Paul Hennessy | LightRocket | Getty Images

Pfizer and BioNTech released more human data Friday indicating the omicron BA.5 boosters perform better than the old Covid shots.

People older than 55 who received the new booster had about four times more antibodies targeting omicron BA.5 than people in the same age group who received the old vaccine, according to the companies. Antibodies are a key part of the body’s defense system that block the virus from invading cells.

The study compared 36 people older than 55 who received the omicron booster as their fourth dose with 40 people from the same age group who received the original vaccine as their fourth shot.

In addition, people ages 18 to 55 who received the booster had 9.5 times more antibodies targeting omicron BA.5 than they did before receiving the shot. These participants weren’t compared with people of the same age who received the old vaccines.

Pfizer and BioNTech also found that people with and without prior Covid infections had a significant increase in their antibody levels after the omicron boosters. But those who had no prior infection had a greater increase in their antibodies, according to the companies.

Pfizer and BioNTech released the first human data in October showing the omicron boosters trigger a better immune response. But two small, independent studies from Columbia and Harvard cast doubt on whether the shots really were a significant improvement. They found the new boosters and the old shots performed about the same against omicron BA.5.

The Food and Drug Administration said the Columbia and Harvard studies were too small to draw any definitive conclusions about the boosters. The scientific community and public health officials are closely following data on the boosters because the FDA authorized them without direct human data.

The FDA relied instead on human data from a similar shot that targeted the original version of omicron, BA.1, as well as animal studies that directly examined the BA.5 shot.

Pfizer and Moderna were originally developing BA.1 shots, but the FDA asked them to switch gears over the summer and develop a booster targeting BA.5 because it had become the dominant variant.

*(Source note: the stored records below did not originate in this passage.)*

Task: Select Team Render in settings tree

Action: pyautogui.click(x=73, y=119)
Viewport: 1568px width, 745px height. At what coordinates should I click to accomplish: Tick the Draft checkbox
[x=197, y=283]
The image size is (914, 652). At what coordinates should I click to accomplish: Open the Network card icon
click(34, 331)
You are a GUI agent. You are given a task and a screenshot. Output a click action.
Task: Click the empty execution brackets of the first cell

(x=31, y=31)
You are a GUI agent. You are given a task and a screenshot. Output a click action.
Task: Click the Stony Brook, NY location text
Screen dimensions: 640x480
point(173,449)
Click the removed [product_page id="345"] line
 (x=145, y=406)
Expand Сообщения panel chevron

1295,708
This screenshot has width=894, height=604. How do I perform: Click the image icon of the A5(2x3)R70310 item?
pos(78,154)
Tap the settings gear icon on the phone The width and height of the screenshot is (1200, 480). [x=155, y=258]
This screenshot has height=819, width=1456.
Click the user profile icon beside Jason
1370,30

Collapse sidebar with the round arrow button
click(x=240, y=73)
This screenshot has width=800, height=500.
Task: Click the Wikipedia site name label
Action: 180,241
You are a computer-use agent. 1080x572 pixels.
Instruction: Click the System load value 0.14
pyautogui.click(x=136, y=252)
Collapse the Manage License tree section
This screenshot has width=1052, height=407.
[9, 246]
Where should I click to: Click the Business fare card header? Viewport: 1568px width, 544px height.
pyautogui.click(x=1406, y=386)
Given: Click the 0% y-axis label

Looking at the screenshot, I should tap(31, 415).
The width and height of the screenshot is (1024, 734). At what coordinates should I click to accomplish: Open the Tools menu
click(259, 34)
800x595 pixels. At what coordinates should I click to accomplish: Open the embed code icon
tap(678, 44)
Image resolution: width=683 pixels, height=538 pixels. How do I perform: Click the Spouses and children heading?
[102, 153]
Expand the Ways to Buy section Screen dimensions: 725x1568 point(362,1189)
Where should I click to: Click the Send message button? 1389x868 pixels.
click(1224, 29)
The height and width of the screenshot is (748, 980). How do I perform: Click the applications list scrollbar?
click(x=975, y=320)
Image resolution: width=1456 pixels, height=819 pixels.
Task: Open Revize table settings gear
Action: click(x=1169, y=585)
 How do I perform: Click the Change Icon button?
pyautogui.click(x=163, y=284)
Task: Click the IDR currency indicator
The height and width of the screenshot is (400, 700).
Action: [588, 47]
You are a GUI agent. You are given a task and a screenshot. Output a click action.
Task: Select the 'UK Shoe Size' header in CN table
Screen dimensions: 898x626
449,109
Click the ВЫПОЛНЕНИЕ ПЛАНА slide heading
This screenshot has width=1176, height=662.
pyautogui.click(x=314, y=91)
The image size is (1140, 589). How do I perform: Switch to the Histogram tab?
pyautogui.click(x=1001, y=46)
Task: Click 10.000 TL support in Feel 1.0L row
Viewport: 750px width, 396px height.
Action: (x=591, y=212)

As a consequence, there wasn’t enough time for the companies to launch clinical trials and deliver data before FDA authorization.

The FDA was acting with urgency to roll out new shots targeting omicron by the fall, in an effort to head off another surge of infections, hospitalizations and deaths this fall and winter.

The White House, the FDA and the Centers for Disease Control and Prevention have repeatedly said the boosters should provide better protection this fall and winter because they are directly matched to the predominant virus strain for the first time since December 2020.

The boosters are called bivalent shots because they target both the omicron BA.5 variant as well as the original virus strain that emerged in China in 2019. The old vaccines are called monovalent shots because they target only the original Covid strain.

The monovalent vaccines are no longer providing meaningful protection against infection and mild illness because the virus has evolved so much. They are still generally effective against severe illness and hospitalization, though this protection has also declined over time.